### Brief
Which lines of the records below contain the word "computer"? Report each of them in full.

○ ○ ○ ○ ○

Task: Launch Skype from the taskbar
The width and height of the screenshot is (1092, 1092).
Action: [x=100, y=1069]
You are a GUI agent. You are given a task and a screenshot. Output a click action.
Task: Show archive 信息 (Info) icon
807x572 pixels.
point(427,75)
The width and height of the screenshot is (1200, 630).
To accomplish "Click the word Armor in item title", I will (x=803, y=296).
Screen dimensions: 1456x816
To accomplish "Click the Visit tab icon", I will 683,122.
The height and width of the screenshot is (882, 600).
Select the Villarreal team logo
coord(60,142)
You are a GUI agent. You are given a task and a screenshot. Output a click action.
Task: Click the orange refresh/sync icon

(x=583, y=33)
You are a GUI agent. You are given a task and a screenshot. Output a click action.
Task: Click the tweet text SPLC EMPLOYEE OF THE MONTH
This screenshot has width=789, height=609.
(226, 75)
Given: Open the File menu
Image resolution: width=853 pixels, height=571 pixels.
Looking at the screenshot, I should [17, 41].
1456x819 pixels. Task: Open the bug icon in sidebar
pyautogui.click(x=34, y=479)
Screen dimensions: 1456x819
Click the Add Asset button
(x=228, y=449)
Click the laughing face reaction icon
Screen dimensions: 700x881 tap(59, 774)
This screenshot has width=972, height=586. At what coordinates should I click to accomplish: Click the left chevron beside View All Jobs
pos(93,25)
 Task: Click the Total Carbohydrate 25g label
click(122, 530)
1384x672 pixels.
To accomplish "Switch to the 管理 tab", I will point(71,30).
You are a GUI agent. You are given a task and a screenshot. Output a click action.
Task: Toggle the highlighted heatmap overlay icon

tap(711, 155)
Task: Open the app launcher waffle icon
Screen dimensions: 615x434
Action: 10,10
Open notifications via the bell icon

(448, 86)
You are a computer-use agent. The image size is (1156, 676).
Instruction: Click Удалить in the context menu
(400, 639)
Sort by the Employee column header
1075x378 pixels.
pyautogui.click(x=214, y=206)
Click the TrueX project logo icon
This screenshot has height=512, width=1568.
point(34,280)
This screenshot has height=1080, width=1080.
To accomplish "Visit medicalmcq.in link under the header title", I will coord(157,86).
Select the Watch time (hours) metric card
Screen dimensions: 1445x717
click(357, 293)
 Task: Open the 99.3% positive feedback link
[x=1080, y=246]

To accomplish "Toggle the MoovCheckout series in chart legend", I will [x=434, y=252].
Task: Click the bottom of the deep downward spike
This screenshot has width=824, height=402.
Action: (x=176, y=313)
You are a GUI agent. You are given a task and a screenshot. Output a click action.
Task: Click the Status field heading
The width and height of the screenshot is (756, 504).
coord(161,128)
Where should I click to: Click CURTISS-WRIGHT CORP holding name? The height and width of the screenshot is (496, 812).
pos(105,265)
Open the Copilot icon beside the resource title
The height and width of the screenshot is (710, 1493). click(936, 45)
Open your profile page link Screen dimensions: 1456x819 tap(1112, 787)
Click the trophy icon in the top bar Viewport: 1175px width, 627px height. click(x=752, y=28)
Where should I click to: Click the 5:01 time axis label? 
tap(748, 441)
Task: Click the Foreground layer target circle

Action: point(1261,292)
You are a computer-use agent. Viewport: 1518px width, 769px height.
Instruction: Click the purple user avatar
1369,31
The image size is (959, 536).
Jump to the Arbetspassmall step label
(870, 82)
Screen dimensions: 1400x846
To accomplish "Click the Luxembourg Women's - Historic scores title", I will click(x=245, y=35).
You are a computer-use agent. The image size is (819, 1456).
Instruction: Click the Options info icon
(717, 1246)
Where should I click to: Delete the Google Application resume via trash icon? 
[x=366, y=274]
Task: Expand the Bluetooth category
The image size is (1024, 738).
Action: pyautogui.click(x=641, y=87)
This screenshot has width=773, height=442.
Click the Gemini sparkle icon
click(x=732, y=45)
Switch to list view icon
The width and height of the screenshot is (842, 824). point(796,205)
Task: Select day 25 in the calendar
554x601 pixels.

○ ○ ○ ○ ○

### Response to the exercise
You are a computer-use agent. The image size is (1156, 676).
You are a computer-use agent. Viewport: 1518px width, 769px height.
You are a computer-use agent. The image size is (819, 1456).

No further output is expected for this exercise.